Economists worry about a recession in the next year. (E.g., per Fortune, NPR , CNBC, and MarketWatch.) Whenever the next downturn arrives, businesses should be prepared for increased litigation and regulatory action. Start now by updating contract terms to anticipate tighter budgets and by preparing your team for scrutiny from regulators, customers, and counterparties.

Downturns Yield Upticks



Increased litigation and regulatory activity typically accompanies recessions. Revenues slow, forcing businesses to reevaluate their contracts. Stock prices fall and disgruntled investors pursue shareholder and derivative claims, as well as actions against advisers and brokers. Political pressures prompt rigorous investigations by regulators and self-regulatory organizations. Budget reductions compel layoffs, and unhappy ex-employees level blame, and legal claims, at former employers. Bankruptcy filings trigger litigation over receivables, and disputes erupt over earn-out provisions in M&A agreements. Even businesses lucky enough to avoid direct investigation or litigation still receive third-party subpoenas for documents and testimony.

Five Proactive Steps



Before the next recession, businesses can take action to mitigate the impact of a potential downturn. Happily, this preemptive “downturn diligence” also makes sense in boomtimes.

First, reassess significant contracts. Proactively reassess existing significant contracts, and be mindful about new contracts over the coming months.

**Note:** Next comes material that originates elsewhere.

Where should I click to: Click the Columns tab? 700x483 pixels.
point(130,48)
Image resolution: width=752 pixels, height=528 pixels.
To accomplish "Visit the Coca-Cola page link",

  • Performance and Termination—Scrutinize minimum-performance obligations that may be difficult to meet in a downturn. Ensure flexibility for termination or modification in the event of economic necessity. Consider whether there are benefits from post-termination rights to return unused goods and services.

  • Dispute Resolution—Avoid conferral and mediation requirements that delay dispute resolution and create costs. Consider swift arbitration schedules or litigation venues with accelerated procedures, like the Eastern District of Virginia.

  • M&A—Ensure performance and earn-out terms allow for flexibility in future budgeting and business needs during a downturn. Confirm valuations and projections reflect robust analysis for a changing and uncertain environment.



Second, prepare for regulatory actions. Take steps now to reduce costs and better position your defense for regulatory matters and attendant litigation.

  • Procedures/Training—Robust preventative policies and procedures, coupled with periodic training on sensitive matters, such as the FCPA, can help businesses demonstrate they are responsible “corporate citizens.”

  • Potential “Red Flags”—Regulators expect businesses to proactively address problems, particularly for hot-button issues. And multiple agencies offer lucrative whistleblower rewards for individuals who report misconduct. Businesses should quickly investigate potential concerns and implement appropriate remedial action.

  • Public Disclosures—Company statements are among the first things adversaries and regulators scrutinize. Ensure public statements—to consumers, lenders, insurers, and investors—are complete, accurate, and account for anticipated consequences of downward economic pressure.

  • Document Retention—Reduce significant document-review burdens and costs by identifying applicable retention obligations and considering protocols to clear unnecessary documents. Yet also ensure retained files contain important evidence, such as documents showing clients received risk disclosures, documenting the rationale for suitability / investment advice recommendations, and other extrinsic evidence.